Nigeria: #NES30 - We Will Do Everything to Avert Hyperinflation - CBN

15 October 2024

"We don't want to get to that point of hyperinflation," he said.

To safeguard Nigeria's economic stability, the Central Bank of Nigeria (CBN) has pledged to take all necessary measures to prevent hyperinflation while intensifying its inflation management strategies.

The Acting Director of the Banking Supervision Department of the CBN, Adetona Adedeji, disclosed this on Monday at the Nigerian Economic Summit (NES) in Abuja.

The commitment comes amid rising concerns about the impact of inflation on consumer confidence and overall economic growth.

The official underscored the central bank's focus on inflation targeting, which is pivotal to achieving price stability in the Nigerian economy.

"We don't want to get to that point of hyperinflation," he stated, highlighting the urgency of the situation.

He said the CBN's strategy involves carefully monitoring inflation trends and implementing robust monetary policies to counteract potential price surges.

With inflation rates continuing to pose challenges, the CBN says it has adopted a proactive stance.

He said the bank has signalled its readiness to adjust the monetary policy rate as necessary to ensure that inflation is kept within manageable limits.

"During the last Monetary Policy Committee, a lot of analysts were expecting that we are going to hold or return, but the CBN management just said we're not doing things by the rule of thought.

"We speak to statistics. We speak to information that is reliable by the time we do our analysis and management, say, No, it's not yet time to hold or to come down.

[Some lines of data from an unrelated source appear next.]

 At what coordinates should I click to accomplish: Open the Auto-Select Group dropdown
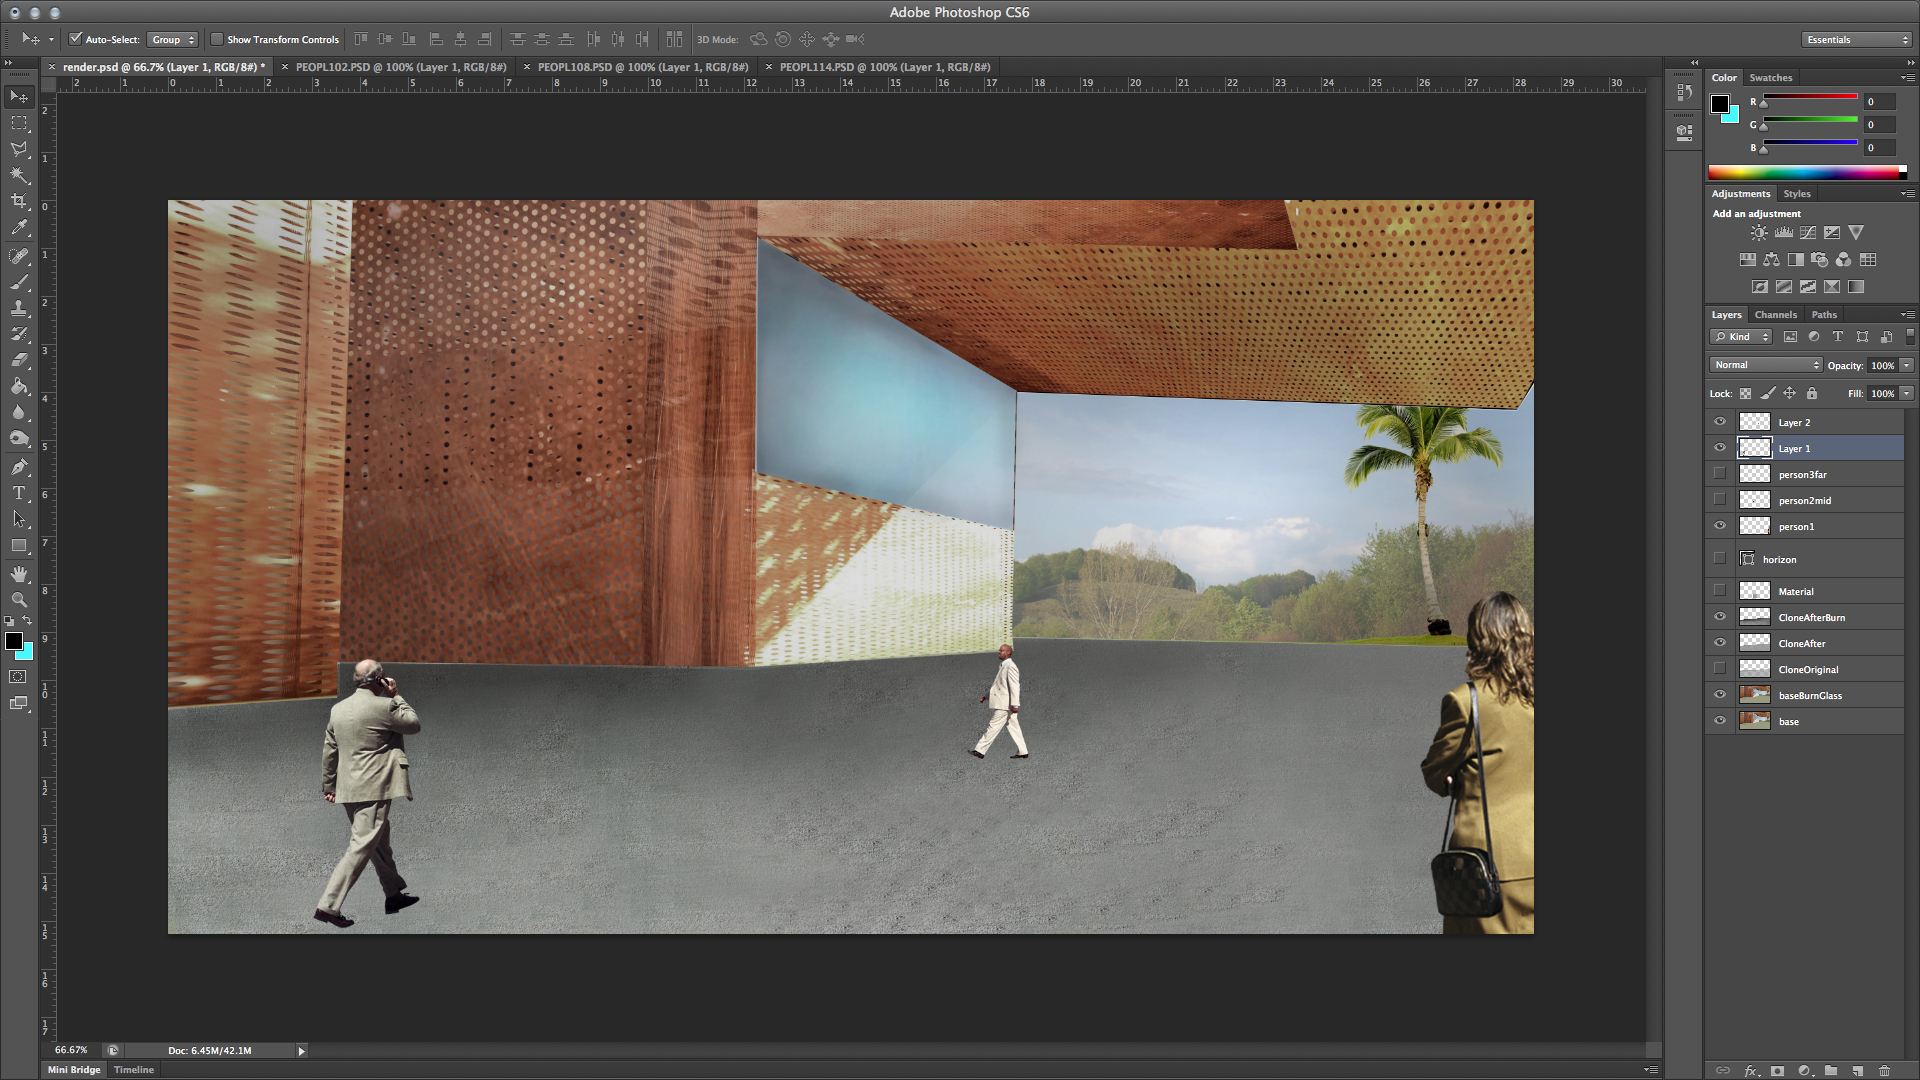tap(172, 39)
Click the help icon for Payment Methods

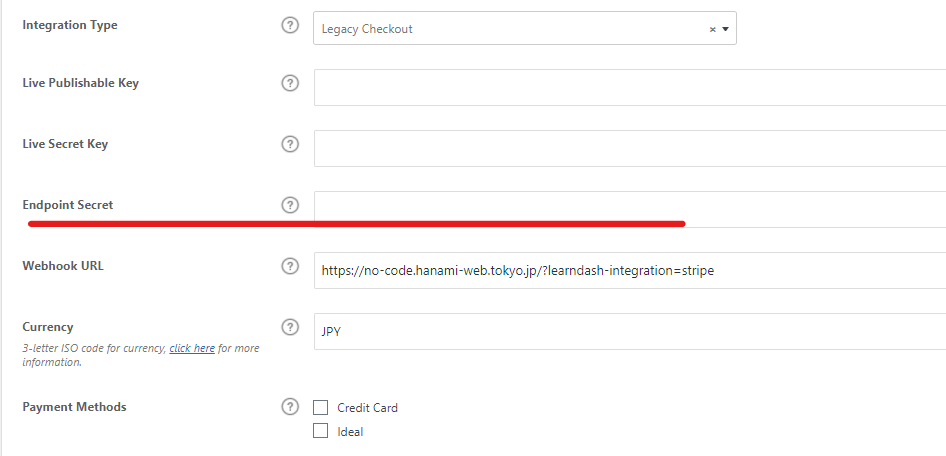click(290, 406)
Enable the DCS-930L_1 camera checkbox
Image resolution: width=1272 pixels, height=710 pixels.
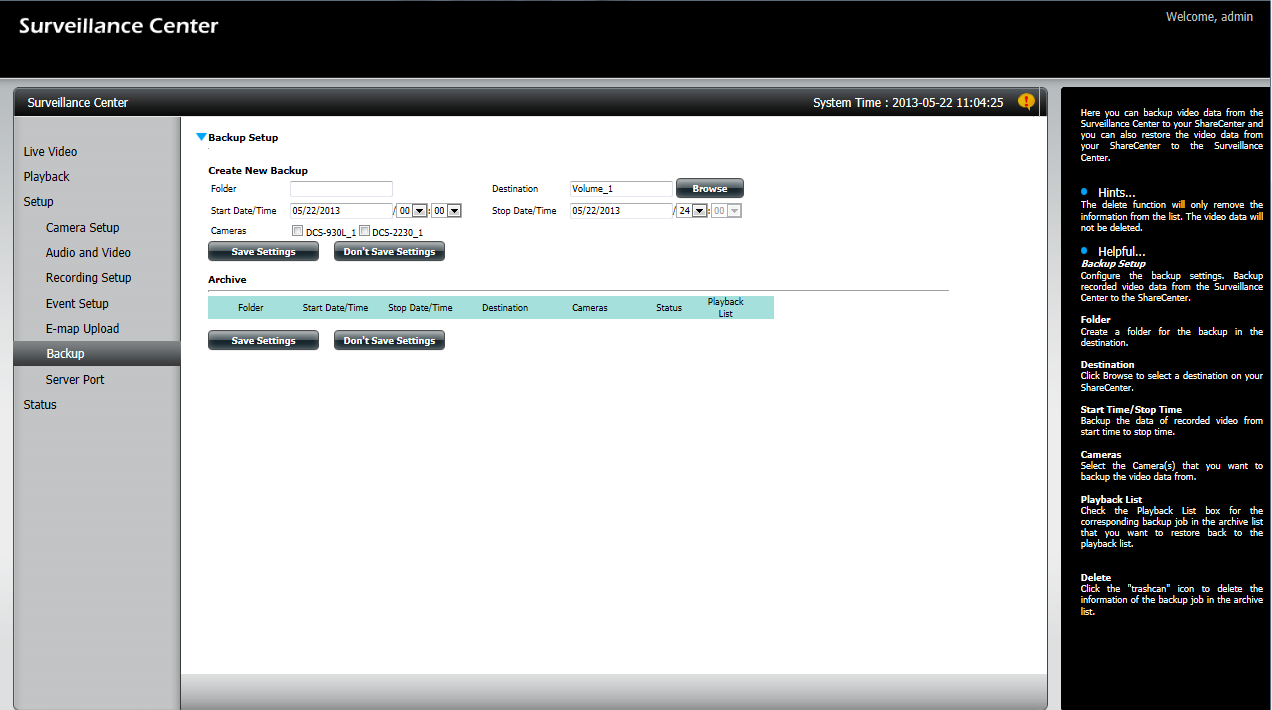pyautogui.click(x=297, y=231)
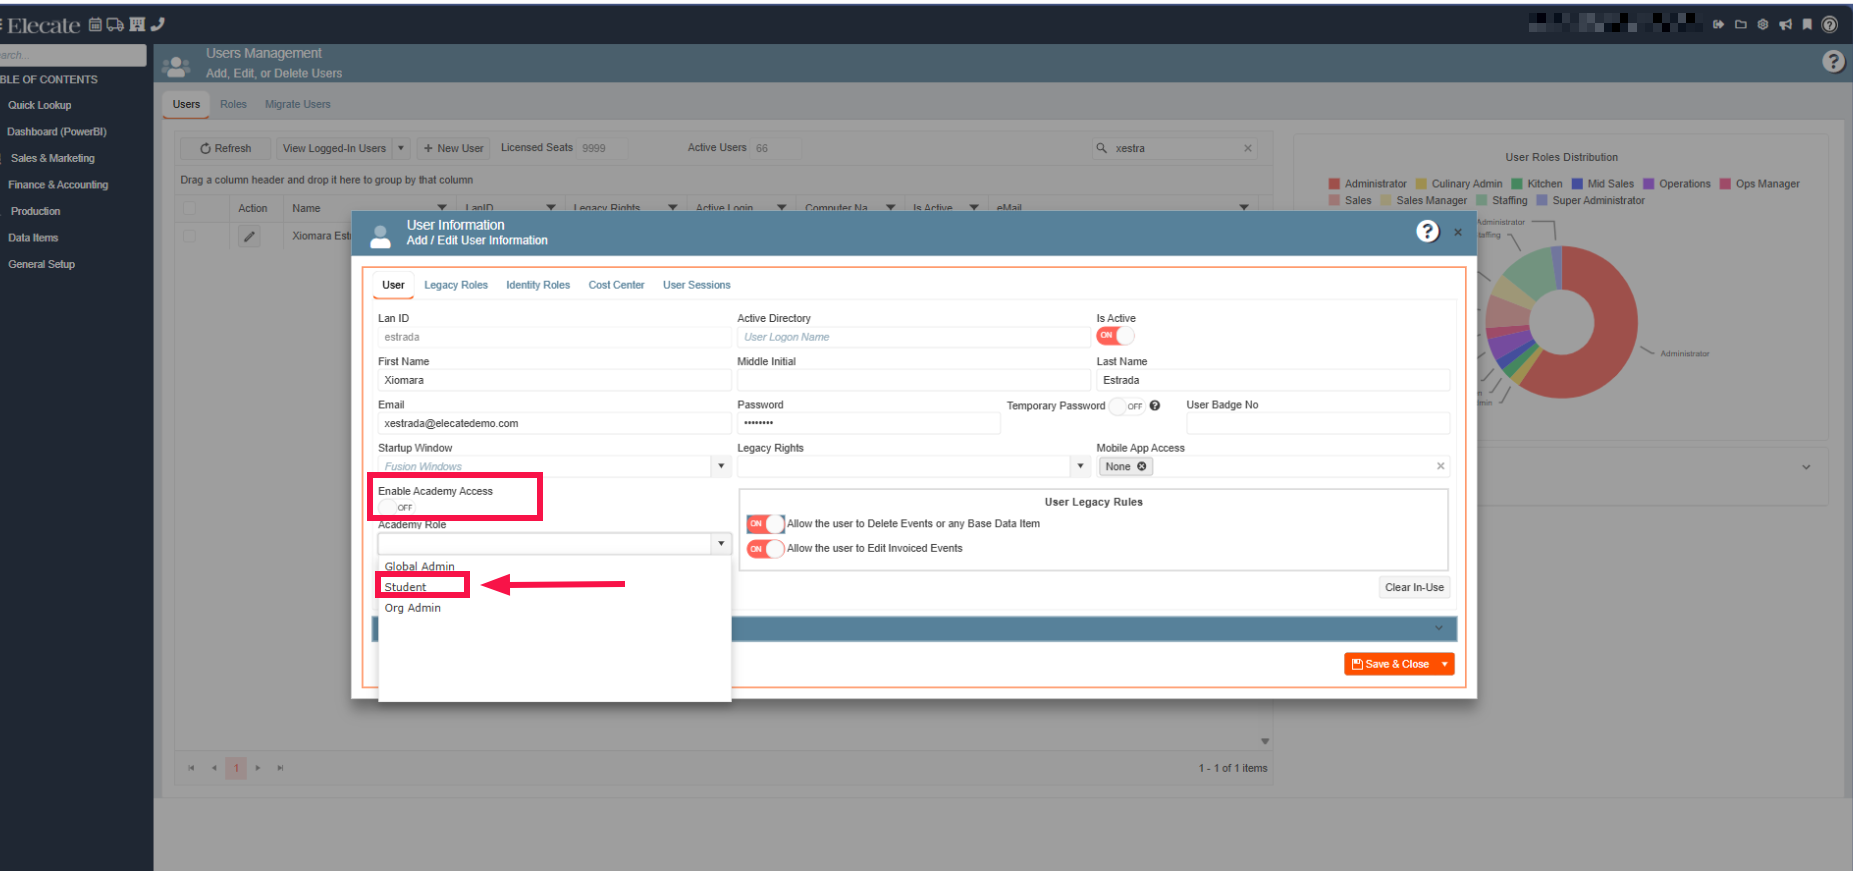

And there is a serious one, not because some developed nations are coming down on inflation.

"I mean, they're holding in some regions, and some are coming down. But when we look at our statistics, it's not yet for us to come down so that we don't lose the game we have achieved so far," he said.

Mr Adedeji further emphasised the importance of collaboration between the CBN and various stakeholders, including the manufacturing sector, in navigating the complexities of the current economic landscape.

"We are committed to working closely with all sectors to ensure that we collectively avert the dangers of hyperinflation," he said.

During the last Monetary Policy Committee (MPC) meeting, the CBN increased its benchmark lending rate from 26.75 per cent to 27.25 per cent. This decision was made to promote a sustained decline in inflation levels.

"Following a review of the upside risks to price developments and the downside risks to the recovery of output growth, the committee chose to tighten policy further to safeguard the gains already achieved in moderating inflationary pressures," CBN Governor Olayemi Cardoso said.

According to the National Bureau of Statistics (NBS), Nigeria's headline inflation rate fell to 32.15 per cent in August 2024, compared to 33.40 per cent in July, showing a reduction of 1.25 percentage points.

Banking system innovation

Mr Adedeji also emphasised that banking innovations should focus on enhancing customer experience and providing seamless services.

He noted that a lot of innovation is happening in the banking industry globally, and Nigeria cannot be left behind.

He stressed that for banks to be proud of these innovations, they need to see a very robust risk management system and strong cybersecurity measures in place.

This is crucial as the banking industry is working to increase financial inclusion and bring more people into the formal banking system.

With a growing emphasis on electronic channels, he warned, "Any bank that is not competitive in the area of e-channels has itself to blame."

As financial institutions increasingly integrate artificial intelligence and cloud technologies into their operations, the CBN urged banks to implement robust risk management frameworks to protect both their systems and customers.

This is crucial as the banking industry is working to increase financial inclusion and bring more people into the formal banking system, he said.